1911 Encyclopædia Britannica/Bellecour
BELLECOUR (1725–1778), French actor, whose real name was Jean Claude Gilles Colson, was born on the 16th of January 1725, the son of a portrait-painter. He showed decided artistic talent, but soon deserted the brush for the stage under the name of Bellecour. After playing in the provinces he was called to the Comédie Française, but his début, on the 21st of December 1750, as Achilles in Iphigénie was not a great success. He soon turned to more congenial comedy rôles, which for thirty years he filled with great credit. He was a very natural player, and his willingness to give others on the stage an opportunity to show their talents made him extremely popular. He wrote a successful play, Fausses apparences (1761), and was very useful to the Comédie Française in editing and adapting the plays of others. He died on the 19th of November 1778.

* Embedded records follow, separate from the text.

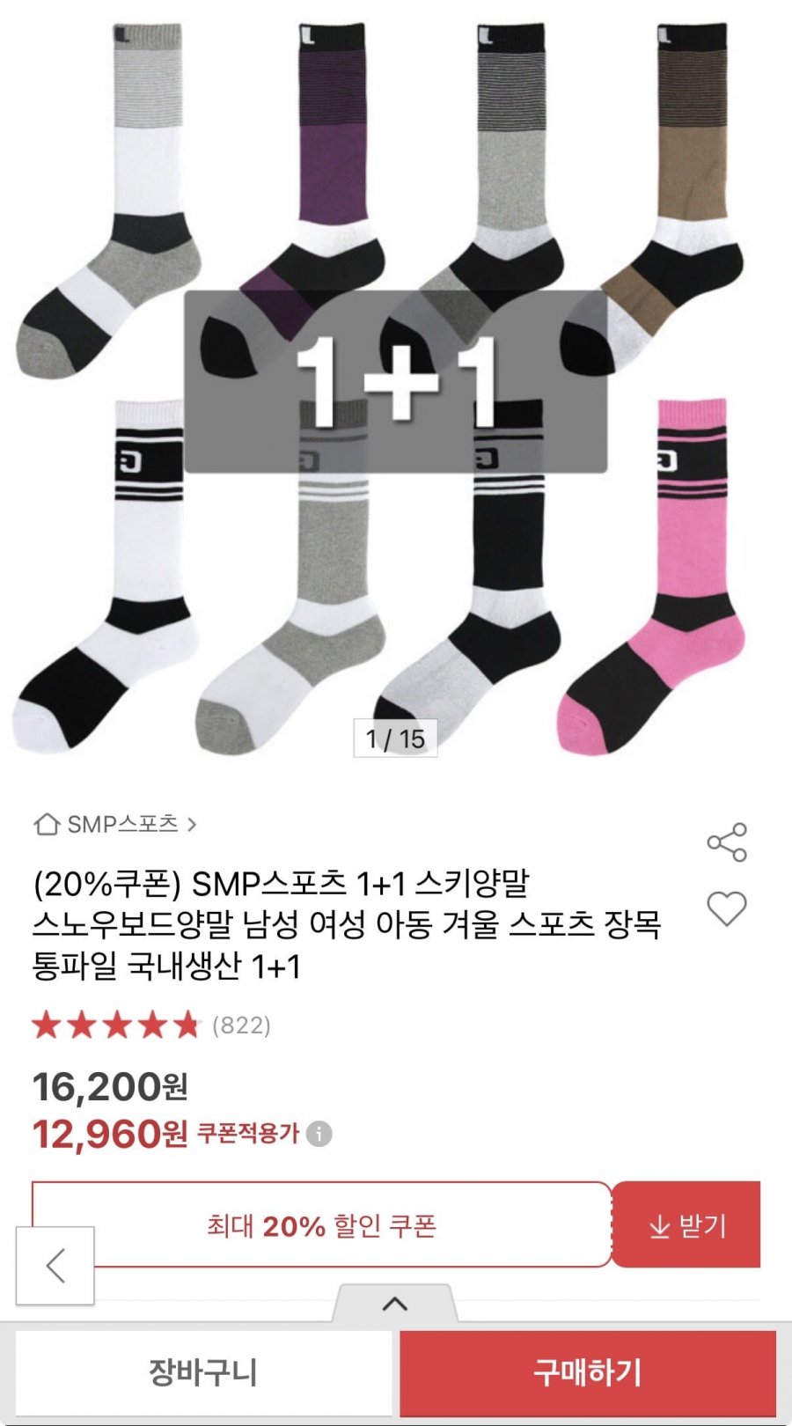This screenshot has width=792, height=1426.
Task: Tap the 최대 20% 할인 쿠폰 banner
Action: [x=321, y=1225]
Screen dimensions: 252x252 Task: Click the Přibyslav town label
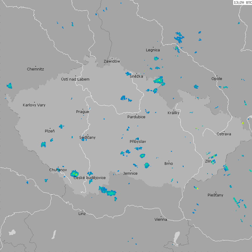pyautogui.click(x=138, y=142)
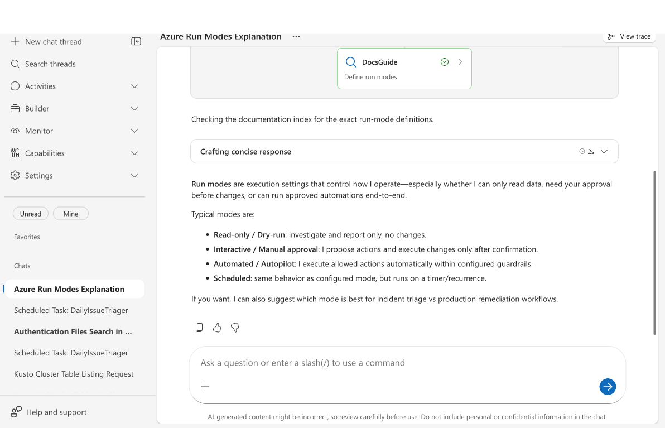Expand the Activities section

click(x=134, y=86)
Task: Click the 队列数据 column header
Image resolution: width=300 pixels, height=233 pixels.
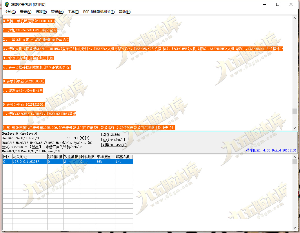Action: [55, 157]
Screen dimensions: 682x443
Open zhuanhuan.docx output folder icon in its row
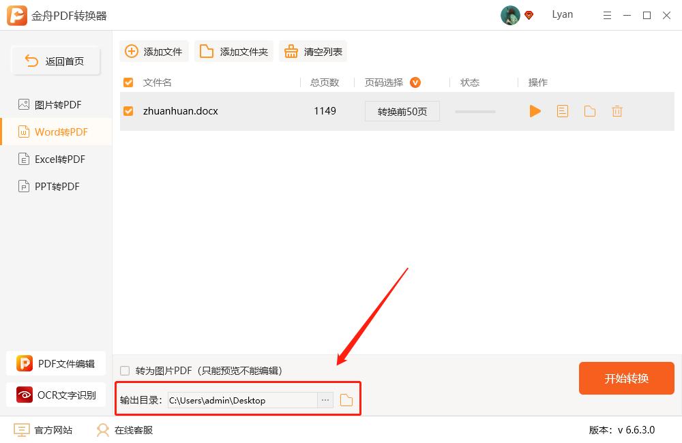point(589,111)
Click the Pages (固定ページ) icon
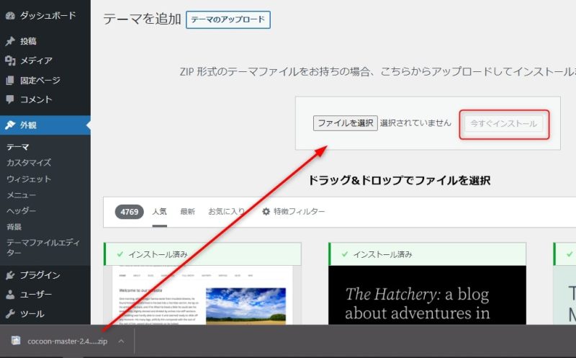The image size is (576, 358). point(10,81)
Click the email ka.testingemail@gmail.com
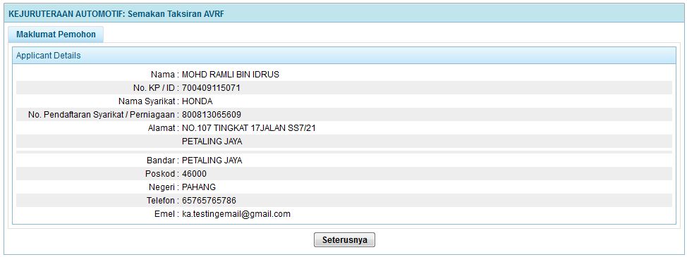687x257 pixels. [236, 214]
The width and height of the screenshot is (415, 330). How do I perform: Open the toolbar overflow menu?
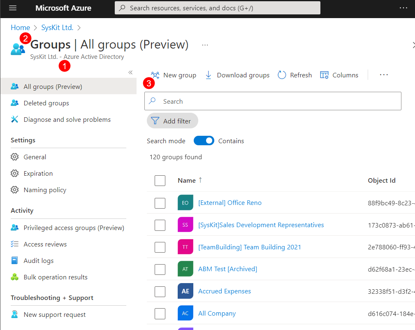pos(384,75)
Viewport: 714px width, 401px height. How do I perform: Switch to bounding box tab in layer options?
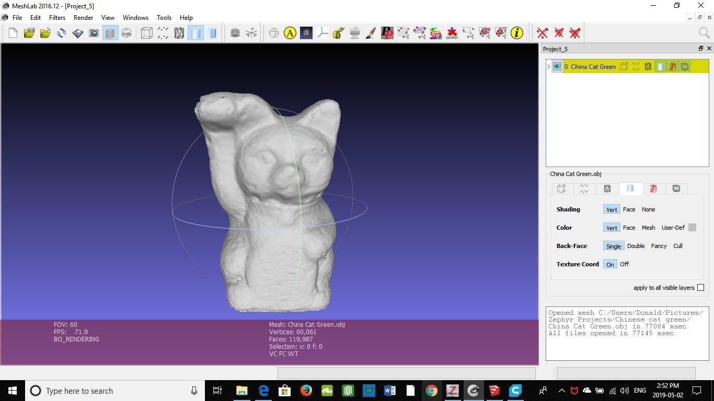pos(561,188)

His wife, Rose Perrine le Roy de la Corbinaye, was born at Lamballe on the 20th of December 1730, the daughter of an artillery officer. Under the stage name of Beaumenard she made her first Paris appearance in 1743 as Gogo in Favart’s Le Coq du village. After a year at the Opéra Comique she played in several companies, including that of Marshal Saxe, who is said to have been not insensible to her charms. In 1749 she made her début at the Comédie Française as Dorine in Tartuffe, and her success was immediate. She retired in 1756, but after an absence of five years, during which she married, she reappeared as Madame Bellecour, and continued her successes in soubrette parts in the plays of Molière and de Regnard. She retired finally at the age of sixty, but troublous times had put an end to the pension which she received from Louis XVI. and from the theatre, and she died in abject poverty on the 5th of August 1799. There is a charming portrait of her owned by the Théâtre Français.